Revelation 18:10 has kings crying 'Alas, alas' — the same double woe used here by merchants, linking laments over Babylon's sudden fall.

Revelation 18:11 explains why merchants weep — no one buys cargo, which is precisely the luxury items described here.

In Revelation 18:19, sailors lament the same fall with the same 'alas, alas' cry — a parallel mourning from a different group.

Revelation 17:4 described the great prostitute in identical attire — gold, jewels, pearls, purple, scarlet — linking Babylon's luxury to that imagery.

In Revelation 16:19, God gives Babylon the cup of His wrath — the event that leads to the lament in this verse.

In Revelation 17:1, the angel promises to show the judgment of the great harlot — the judgment that is now described in this lament.

In Revelation 17:16, the beast and horns make the harlot desolate and burn her — the destruction that the merchants mourn here.

In Revelation 21:21, the New Jerusalem has gates of pearls and streets of gold — a deliberate contrast to Babylon's perishable luxury.

Isaiah 14:4 Allusion

Isaiah 14:4 is a taunt against Babylon's king — Revelation's lament echoes that OT judgment, showing continuity.

Isaiah 47:5 Allusion

Isaiah 47:5 depicts Babylon sitting in silence and darkness — the same humiliating fate lamented here.

Jeremiah 50:23 calls Babylon the hammer of the earth cut down — directly echoed in this lament.

Lamentations 1:1 opens with a solitary city once full — the same mournful structure used here.
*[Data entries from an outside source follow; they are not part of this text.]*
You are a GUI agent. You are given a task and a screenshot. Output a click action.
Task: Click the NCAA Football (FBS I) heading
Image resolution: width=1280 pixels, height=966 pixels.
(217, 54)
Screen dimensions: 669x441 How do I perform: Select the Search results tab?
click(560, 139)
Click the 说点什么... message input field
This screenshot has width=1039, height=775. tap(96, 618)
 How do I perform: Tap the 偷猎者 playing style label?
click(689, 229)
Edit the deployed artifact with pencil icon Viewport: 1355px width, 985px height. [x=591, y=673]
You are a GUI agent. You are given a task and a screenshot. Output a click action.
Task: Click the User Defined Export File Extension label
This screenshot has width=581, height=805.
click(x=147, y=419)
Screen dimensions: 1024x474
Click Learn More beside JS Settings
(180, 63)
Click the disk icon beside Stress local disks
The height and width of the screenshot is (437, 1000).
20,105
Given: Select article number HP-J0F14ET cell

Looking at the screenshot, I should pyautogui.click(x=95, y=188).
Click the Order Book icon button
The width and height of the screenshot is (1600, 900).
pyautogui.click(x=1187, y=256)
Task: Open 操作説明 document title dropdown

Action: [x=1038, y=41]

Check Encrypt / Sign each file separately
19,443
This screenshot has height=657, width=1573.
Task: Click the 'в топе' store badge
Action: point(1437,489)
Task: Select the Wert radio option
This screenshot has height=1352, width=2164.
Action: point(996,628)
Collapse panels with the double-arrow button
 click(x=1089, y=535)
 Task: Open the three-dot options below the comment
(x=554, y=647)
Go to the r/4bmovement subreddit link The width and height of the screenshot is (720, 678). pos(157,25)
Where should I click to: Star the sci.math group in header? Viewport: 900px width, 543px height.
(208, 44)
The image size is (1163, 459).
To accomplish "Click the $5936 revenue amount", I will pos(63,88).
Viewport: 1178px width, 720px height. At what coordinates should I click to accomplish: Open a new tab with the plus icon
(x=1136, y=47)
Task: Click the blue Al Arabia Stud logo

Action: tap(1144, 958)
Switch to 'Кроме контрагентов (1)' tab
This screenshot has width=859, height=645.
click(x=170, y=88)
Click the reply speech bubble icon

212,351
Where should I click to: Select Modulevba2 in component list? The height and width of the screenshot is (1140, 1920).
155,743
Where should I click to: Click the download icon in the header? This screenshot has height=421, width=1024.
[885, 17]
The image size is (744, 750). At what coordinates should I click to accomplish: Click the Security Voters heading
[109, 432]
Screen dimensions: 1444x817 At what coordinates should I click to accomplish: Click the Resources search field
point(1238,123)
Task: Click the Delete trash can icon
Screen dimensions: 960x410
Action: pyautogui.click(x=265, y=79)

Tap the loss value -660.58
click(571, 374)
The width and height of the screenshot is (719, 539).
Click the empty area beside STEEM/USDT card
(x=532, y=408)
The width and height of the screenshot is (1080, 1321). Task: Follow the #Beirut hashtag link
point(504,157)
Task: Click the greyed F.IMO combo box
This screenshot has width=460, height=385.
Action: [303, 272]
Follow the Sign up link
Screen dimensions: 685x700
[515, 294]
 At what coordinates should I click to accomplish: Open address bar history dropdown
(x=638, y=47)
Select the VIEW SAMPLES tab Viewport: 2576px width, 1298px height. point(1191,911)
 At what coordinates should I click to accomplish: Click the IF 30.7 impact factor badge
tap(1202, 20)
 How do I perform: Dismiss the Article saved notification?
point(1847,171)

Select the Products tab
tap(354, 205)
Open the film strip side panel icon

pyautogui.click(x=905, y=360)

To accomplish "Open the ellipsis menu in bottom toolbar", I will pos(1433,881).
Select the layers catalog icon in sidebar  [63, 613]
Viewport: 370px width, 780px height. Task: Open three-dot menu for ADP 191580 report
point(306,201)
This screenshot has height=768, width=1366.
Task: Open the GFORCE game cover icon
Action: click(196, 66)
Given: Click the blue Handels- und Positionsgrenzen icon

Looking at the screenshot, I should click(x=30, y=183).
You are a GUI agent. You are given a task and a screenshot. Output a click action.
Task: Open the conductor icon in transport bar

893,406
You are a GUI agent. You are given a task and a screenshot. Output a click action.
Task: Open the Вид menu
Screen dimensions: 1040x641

Ezekiel 26:17 laments Tyre, a renowned city destroyed — parallels the fall of this wealthy city.

Luke 16:19 Parallel

Luke 16:19 depicts a rich man in purple and fine linen — the same symbols of luxury — whose fate parallels Babylon's judgment.

Nahum 3:7 Parallel

In Nahum 3:7, the same lament formula is used for Nineveh's fall — 'who will bemoan her?' — echoing the desolation of a once-proud city.